» PROBLEM:
Reproduce all of the following records verbatim, line for line, with no changes.

» DATA FOR THIS EXERCISE:
----------
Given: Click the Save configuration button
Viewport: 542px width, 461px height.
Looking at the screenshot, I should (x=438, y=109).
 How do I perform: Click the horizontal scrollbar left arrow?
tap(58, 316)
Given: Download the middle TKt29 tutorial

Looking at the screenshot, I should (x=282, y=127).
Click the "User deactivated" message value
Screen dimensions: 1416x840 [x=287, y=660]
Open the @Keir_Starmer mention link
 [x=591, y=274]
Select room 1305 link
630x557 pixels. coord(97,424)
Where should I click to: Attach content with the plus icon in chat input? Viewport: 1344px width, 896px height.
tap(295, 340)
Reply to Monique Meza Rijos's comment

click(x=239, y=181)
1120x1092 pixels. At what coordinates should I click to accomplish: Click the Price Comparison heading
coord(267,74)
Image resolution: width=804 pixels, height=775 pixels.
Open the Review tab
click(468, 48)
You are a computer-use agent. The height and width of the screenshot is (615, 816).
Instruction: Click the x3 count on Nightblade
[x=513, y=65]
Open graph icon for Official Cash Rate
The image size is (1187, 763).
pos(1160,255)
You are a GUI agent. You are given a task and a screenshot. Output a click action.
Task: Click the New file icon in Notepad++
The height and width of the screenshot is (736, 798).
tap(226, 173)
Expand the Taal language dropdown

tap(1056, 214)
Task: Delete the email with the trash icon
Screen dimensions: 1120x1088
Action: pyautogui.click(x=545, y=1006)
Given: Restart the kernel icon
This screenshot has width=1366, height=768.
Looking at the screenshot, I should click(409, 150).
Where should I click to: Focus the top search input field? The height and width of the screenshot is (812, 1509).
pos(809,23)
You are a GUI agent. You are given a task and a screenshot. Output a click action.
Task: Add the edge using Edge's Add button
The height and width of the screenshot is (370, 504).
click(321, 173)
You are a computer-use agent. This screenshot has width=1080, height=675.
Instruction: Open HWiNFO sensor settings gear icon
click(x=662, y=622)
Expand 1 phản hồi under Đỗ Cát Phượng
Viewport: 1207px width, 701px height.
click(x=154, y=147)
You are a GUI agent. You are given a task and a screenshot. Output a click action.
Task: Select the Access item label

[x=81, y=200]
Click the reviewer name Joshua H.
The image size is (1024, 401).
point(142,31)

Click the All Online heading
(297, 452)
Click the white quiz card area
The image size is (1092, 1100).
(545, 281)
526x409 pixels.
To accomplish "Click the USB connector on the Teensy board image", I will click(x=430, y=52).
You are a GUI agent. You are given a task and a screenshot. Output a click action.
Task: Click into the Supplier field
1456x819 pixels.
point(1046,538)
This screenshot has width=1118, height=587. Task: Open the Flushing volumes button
----------
» RESULT OF THIS TASK:
Given: Click the Save configuration button
Viewport: 542px width, 461px height.
Looking at the screenshot, I should (x=438, y=109).
 How do I perform: Click the horizontal scrollbar left arrow?
tap(58, 316)
Given: Download the middle TKt29 tutorial

Looking at the screenshot, I should (x=282, y=127).
Click the "User deactivated" message value
Screen dimensions: 1416x840 [x=287, y=660]
Open the @Keir_Starmer mention link
 [x=591, y=274]
Select room 1305 link
630x557 pixels. coord(97,424)
Where should I click to: Attach content with the plus icon in chat input? Viewport: 1344px width, 896px height.
tap(295, 340)
Reply to Monique Meza Rijos's comment

click(x=239, y=181)
1120x1092 pixels. At what coordinates should I click to accomplish: Click the Price Comparison heading
coord(267,74)
Image resolution: width=804 pixels, height=775 pixels.
Open the Review tab
click(468, 48)
You are a computer-use agent. The height and width of the screenshot is (615, 816).
Instruction: Click the x3 count on Nightblade
[x=513, y=65]
Open graph icon for Official Cash Rate
The image size is (1187, 763).
pos(1160,255)
You are a GUI agent. You are given a task and a screenshot. Output a click action.
Task: Click the New file icon in Notepad++
The height and width of the screenshot is (736, 798).
tap(226, 173)
Expand the Taal language dropdown

tap(1056, 214)
Task: Delete the email with the trash icon
Screen dimensions: 1120x1088
Action: pyautogui.click(x=545, y=1006)
Given: Restart the kernel icon
This screenshot has width=1366, height=768.
Looking at the screenshot, I should click(409, 150).
Where should I click to: Focus the top search input field? The height and width of the screenshot is (812, 1509).
pos(809,23)
You are a GUI agent. You are given a task and a screenshot. Output a click action.
Task: Add the edge using Edge's Add button
The height and width of the screenshot is (370, 504).
click(321, 173)
You are a computer-use agent. This screenshot has width=1080, height=675.
Instruction: Open HWiNFO sensor settings gear icon
click(x=662, y=622)
Expand 1 phản hồi under Đỗ Cát Phượng
Viewport: 1207px width, 701px height.
click(x=154, y=147)
You are a GUI agent. You are given a task and a screenshot. Output a click action.
Task: Select the Access item label

[x=81, y=200]
Click the reviewer name Joshua H.
The image size is (1024, 401).
point(142,31)

Click the All Online heading
(297, 452)
Click the white quiz card area
The image size is (1092, 1100).
(545, 281)
526x409 pixels.
To accomplish "Click the USB connector on the Teensy board image", I will click(x=430, y=52).
You are a GUI agent. You are given a task and a screenshot. Output a click action.
Task: Click into the Supplier field
1456x819 pixels.
point(1046,538)
This screenshot has width=1118, height=587. Task: Open the Flushing volumes button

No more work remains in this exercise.